_Goal of the exercise_
Once you reach the line that contains "Open the Insertar ribbon tab", retype it and every line after it exactly, ending with the last line of the entries.

_Supplied information_

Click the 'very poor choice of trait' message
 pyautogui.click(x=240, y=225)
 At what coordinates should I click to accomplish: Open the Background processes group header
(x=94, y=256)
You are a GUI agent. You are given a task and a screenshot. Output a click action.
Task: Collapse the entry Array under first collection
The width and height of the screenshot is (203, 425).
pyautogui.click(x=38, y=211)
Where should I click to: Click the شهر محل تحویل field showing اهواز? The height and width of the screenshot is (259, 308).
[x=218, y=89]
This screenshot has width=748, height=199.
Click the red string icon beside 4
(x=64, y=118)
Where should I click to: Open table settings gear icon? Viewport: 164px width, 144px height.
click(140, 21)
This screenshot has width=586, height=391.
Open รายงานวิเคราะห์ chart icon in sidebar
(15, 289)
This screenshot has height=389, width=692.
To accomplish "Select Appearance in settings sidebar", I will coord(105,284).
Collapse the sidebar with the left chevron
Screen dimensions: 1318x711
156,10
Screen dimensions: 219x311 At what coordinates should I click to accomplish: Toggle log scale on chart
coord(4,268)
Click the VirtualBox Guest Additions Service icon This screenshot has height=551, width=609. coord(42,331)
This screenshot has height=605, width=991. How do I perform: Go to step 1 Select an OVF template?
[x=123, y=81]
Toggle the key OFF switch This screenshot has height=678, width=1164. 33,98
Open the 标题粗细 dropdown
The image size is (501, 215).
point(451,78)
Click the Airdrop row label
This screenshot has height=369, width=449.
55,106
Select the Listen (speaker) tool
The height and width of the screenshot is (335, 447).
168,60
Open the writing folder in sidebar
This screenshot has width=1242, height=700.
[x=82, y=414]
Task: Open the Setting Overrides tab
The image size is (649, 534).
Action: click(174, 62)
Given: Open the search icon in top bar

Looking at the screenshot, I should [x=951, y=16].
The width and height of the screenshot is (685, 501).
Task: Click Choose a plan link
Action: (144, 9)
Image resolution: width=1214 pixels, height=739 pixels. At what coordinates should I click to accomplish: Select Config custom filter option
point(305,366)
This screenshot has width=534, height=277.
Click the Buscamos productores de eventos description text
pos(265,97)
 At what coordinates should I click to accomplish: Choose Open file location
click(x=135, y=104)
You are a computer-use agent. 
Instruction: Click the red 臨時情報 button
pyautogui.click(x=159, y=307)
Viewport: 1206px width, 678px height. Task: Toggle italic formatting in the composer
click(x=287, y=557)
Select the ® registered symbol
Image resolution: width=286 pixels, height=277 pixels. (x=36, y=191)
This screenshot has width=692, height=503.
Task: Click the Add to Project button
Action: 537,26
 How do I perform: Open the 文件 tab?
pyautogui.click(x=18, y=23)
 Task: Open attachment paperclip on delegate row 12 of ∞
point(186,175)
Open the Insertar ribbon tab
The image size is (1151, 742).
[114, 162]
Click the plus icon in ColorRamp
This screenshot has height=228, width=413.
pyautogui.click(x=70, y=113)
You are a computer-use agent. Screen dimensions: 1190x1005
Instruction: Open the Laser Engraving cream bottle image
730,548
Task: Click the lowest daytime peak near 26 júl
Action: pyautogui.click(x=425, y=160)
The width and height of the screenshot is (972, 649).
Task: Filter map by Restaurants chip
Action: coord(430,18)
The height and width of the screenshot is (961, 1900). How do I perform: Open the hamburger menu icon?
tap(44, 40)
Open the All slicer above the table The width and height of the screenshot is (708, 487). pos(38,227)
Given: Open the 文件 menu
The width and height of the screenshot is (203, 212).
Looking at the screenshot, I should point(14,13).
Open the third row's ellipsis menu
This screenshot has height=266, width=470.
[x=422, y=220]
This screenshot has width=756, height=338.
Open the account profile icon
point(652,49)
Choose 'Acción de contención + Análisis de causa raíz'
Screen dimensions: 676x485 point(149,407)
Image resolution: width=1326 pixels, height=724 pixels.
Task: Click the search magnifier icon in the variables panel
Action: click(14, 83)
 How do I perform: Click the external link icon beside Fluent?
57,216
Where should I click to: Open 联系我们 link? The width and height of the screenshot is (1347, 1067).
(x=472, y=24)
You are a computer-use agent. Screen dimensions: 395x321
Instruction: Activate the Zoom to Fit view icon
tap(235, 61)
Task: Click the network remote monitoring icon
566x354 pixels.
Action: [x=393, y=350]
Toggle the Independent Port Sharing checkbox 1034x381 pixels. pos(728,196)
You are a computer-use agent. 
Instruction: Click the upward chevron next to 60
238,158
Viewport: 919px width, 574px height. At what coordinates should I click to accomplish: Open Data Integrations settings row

_Result for this exercise_
Open the Insertar ribbon tab
The image size is (1151, 742).
[114, 162]
Click the plus icon in ColorRamp
This screenshot has height=228, width=413.
pyautogui.click(x=70, y=113)
You are a computer-use agent. Screen dimensions: 1190x1005
Instruction: Open the Laser Engraving cream bottle image
730,548
Task: Click the lowest daytime peak near 26 júl
Action: pyautogui.click(x=425, y=160)
The width and height of the screenshot is (972, 649).
Task: Filter map by Restaurants chip
Action: coord(430,18)
The height and width of the screenshot is (961, 1900). How do I perform: Open the hamburger menu icon?
tap(44, 40)
Open the All slicer above the table The width and height of the screenshot is (708, 487). pos(38,227)
Given: Open the 文件 menu
The width and height of the screenshot is (203, 212).
Looking at the screenshot, I should point(14,13).
Open the third row's ellipsis menu
This screenshot has height=266, width=470.
[x=422, y=220]
This screenshot has width=756, height=338.
Open the account profile icon
point(652,49)
Choose 'Acción de contención + Análisis de causa raíz'
Screen dimensions: 676x485 point(149,407)
Image resolution: width=1326 pixels, height=724 pixels.
Task: Click the search magnifier icon in the variables panel
Action: click(14, 83)
 How do I perform: Click the external link icon beside Fluent?
57,216
Where should I click to: Open 联系我们 link? The width and height of the screenshot is (1347, 1067).
(x=472, y=24)
You are a computer-use agent. Screen dimensions: 395x321
Instruction: Activate the Zoom to Fit view icon
tap(235, 61)
Task: Click the network remote monitoring icon
566x354 pixels.
Action: [x=393, y=350]
Toggle the Independent Port Sharing checkbox 1034x381 pixels. pos(728,196)
You are a computer-use agent. 
Instruction: Click the upward chevron next to 60
238,158
Viewport: 919px width, 574px height. At what coordinates should I click to accomplish: Open Data Integrations settings row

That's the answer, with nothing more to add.